Soft computing techniques such as fuzzy logic have become an important alternative to realize effective data analysis, especially for decision making process (Watada et al., 2001, He et al., 2007, Kumar and Ravi, 2007). On the other hand, regression analysis is a generic statistical tool to explore and describe dependencies among variables. When forming a synergy between these two essential modeling methodologies, we arrive at fuzzy regression, which takes full advantage of the strengths of the contributing technologies; cf. Wang and Tsaur (2000). Linear programming (LP) was used to determine the location of the centres and the spreads of the fuzzy coefficients (fuzzy numbers) of the fuzzy regression hyperplane by minimizing an objective function which takes into consideration the total spread of the outputs of the model treated as fuzzy numbers (Tanaka et al., 1982, Sakawa and Yano, 1992, Yao and Yu, 2006).

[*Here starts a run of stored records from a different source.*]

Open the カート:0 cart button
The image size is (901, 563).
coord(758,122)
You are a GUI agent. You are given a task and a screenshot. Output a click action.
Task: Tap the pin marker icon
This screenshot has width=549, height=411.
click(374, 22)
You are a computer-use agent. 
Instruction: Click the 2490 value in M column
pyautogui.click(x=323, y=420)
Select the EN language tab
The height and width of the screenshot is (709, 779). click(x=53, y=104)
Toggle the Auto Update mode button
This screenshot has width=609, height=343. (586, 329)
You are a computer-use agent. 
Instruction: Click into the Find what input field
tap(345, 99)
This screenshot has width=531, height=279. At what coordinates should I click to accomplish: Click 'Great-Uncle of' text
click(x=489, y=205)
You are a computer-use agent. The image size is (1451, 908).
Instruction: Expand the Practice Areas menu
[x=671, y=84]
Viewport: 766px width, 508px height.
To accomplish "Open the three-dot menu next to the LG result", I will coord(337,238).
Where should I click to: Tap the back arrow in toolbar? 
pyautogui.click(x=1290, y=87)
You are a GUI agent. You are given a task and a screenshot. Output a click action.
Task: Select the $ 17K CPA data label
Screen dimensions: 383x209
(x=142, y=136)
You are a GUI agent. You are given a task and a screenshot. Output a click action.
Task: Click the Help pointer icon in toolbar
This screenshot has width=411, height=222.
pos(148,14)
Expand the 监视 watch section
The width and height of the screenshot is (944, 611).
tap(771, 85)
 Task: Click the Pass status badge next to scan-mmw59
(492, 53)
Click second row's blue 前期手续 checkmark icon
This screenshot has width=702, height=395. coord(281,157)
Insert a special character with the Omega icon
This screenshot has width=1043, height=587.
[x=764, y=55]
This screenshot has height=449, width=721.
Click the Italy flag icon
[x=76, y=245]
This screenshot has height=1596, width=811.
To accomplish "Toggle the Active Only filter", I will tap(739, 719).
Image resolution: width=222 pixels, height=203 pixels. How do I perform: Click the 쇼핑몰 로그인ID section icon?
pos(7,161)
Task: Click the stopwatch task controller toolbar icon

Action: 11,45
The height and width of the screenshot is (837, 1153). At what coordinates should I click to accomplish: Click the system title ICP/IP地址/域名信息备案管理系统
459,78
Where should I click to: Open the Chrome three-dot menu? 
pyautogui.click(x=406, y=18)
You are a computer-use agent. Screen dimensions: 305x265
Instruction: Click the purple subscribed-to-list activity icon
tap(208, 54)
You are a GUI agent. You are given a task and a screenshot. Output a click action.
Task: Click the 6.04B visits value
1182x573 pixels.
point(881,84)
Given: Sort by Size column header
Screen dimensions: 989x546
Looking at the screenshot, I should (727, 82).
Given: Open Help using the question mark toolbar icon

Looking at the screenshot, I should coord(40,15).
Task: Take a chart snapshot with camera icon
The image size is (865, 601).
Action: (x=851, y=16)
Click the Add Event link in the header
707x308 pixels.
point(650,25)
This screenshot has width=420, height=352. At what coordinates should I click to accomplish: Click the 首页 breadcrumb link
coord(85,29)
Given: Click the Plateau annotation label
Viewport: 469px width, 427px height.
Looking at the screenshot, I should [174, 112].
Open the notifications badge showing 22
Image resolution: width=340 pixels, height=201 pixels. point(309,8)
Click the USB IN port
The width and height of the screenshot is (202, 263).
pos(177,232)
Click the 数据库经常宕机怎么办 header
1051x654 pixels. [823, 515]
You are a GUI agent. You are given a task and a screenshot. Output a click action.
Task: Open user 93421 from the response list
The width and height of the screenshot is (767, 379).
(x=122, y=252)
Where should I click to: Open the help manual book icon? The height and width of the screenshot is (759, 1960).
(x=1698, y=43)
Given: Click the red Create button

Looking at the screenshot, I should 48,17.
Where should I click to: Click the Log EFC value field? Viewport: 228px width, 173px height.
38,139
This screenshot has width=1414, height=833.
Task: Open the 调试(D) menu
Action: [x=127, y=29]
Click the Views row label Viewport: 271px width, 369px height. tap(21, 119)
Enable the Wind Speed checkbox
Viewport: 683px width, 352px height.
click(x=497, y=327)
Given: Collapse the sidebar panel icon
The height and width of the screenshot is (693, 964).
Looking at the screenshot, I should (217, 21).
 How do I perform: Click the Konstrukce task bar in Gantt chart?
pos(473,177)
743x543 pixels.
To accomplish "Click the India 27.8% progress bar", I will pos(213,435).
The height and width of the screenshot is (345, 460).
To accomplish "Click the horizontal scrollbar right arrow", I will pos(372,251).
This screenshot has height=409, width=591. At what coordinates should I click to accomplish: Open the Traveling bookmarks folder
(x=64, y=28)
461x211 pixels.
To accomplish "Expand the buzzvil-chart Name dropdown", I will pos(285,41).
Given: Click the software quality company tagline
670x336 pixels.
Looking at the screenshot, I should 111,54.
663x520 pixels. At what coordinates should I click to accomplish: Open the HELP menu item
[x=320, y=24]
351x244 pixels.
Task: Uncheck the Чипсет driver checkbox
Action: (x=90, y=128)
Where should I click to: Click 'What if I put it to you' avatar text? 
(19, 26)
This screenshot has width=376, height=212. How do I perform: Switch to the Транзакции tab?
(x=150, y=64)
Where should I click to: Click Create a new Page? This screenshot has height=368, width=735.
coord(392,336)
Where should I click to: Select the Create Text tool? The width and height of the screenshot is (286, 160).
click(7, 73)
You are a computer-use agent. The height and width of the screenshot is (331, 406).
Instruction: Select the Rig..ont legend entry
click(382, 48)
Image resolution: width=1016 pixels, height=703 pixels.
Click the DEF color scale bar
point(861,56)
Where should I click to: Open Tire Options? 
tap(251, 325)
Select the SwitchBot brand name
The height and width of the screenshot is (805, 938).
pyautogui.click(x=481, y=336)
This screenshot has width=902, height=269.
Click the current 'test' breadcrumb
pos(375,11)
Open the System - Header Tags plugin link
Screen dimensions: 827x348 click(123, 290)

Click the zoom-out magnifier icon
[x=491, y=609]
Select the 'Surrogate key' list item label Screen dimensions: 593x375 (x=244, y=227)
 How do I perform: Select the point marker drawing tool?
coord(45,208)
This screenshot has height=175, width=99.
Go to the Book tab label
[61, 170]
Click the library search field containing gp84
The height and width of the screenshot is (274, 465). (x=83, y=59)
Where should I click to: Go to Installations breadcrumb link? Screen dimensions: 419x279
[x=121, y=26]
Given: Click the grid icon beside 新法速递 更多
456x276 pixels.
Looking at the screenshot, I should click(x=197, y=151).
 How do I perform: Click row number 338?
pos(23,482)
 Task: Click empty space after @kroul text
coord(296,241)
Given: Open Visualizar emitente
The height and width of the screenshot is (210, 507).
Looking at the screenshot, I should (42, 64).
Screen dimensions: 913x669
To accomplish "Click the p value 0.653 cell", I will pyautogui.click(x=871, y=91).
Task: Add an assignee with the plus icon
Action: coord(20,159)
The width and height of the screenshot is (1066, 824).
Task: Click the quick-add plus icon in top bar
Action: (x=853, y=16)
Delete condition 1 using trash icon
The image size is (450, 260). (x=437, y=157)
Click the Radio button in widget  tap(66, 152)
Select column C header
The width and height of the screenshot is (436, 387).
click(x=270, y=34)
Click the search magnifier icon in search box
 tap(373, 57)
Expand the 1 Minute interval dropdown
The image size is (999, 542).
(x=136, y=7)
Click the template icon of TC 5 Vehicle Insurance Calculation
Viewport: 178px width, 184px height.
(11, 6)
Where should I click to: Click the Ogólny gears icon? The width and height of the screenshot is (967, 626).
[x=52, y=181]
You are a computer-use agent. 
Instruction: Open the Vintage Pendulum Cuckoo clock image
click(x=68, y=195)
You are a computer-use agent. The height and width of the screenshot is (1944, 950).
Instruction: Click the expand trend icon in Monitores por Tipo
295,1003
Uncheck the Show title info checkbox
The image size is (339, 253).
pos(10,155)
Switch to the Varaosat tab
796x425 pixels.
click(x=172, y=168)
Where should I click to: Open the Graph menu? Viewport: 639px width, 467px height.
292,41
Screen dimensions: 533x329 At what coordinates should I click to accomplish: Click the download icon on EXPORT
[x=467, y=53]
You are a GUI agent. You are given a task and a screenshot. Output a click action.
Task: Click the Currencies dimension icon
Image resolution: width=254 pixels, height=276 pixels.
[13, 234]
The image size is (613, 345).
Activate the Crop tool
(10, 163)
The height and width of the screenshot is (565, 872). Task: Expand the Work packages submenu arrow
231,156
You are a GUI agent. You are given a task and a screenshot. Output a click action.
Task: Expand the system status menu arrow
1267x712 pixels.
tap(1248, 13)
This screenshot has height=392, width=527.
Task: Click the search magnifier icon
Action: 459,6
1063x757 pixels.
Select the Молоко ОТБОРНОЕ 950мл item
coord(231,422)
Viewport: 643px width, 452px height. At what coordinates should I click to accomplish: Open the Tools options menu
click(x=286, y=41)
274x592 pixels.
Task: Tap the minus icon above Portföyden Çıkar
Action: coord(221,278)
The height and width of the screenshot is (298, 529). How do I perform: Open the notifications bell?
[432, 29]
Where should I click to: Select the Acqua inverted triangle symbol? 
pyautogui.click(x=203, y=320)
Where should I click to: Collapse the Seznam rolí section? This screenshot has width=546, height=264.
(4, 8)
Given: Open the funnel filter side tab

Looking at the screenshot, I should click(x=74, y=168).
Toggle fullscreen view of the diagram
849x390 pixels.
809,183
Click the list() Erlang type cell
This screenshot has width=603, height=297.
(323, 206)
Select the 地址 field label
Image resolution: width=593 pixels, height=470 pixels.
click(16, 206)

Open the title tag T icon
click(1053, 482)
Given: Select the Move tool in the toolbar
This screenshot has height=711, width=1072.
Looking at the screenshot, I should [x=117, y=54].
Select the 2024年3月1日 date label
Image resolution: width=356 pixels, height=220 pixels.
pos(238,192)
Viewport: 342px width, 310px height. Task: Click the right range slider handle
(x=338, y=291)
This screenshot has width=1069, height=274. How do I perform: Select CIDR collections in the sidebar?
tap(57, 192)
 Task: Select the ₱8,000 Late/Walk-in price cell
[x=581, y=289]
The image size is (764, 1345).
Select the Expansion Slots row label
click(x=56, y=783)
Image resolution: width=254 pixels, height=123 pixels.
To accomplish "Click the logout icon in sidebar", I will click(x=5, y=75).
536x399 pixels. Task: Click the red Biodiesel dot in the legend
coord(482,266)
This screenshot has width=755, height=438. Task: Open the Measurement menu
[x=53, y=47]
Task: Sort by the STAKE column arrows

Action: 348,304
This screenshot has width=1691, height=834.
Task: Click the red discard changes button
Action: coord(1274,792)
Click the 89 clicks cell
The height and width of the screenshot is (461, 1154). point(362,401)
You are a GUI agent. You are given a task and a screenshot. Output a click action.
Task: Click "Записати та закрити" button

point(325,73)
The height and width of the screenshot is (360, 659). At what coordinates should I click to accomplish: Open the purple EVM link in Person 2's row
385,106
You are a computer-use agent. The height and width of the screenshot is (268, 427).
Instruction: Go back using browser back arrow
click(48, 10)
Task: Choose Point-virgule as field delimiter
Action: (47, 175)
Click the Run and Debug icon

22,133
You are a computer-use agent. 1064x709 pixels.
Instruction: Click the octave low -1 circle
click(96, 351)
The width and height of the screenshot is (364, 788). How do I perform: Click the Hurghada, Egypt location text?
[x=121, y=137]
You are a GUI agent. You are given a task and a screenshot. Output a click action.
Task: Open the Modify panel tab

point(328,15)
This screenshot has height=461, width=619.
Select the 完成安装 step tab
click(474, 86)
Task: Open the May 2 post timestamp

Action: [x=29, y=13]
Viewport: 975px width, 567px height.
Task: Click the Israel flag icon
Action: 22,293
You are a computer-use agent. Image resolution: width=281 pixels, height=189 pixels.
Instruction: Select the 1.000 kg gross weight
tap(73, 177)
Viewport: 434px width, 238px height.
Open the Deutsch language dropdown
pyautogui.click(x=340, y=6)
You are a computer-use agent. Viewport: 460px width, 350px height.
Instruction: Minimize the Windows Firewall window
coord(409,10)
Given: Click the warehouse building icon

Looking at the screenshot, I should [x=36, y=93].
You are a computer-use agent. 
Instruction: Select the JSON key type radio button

Let us recall that convex hull is a fundamental concept present in many applications encountered in pattern recognition, image processing, and statistics. Convex hull is defined as the smallest convex polygon located in a multidimensional data space which contains all point set (vertices) (Shapiro, 2004). In other words, convex hull corresponds to the intuitive notion of a “boundary” of a set of points and as such can be used to approximate a shape of any object of complex geometry.

In real-world problems such as those encountered present in economics, bio-computing or engineering, we are concerned with the massive data sets of high dimensionality to analyze in a limited time or even in real-time (Taylor, 2008). In addition to experimental evidence of numeric nature, some data can be described in a linguistic term, which immediately invokes the concept of fuzzy sets (Chang and Ayyub, 2001).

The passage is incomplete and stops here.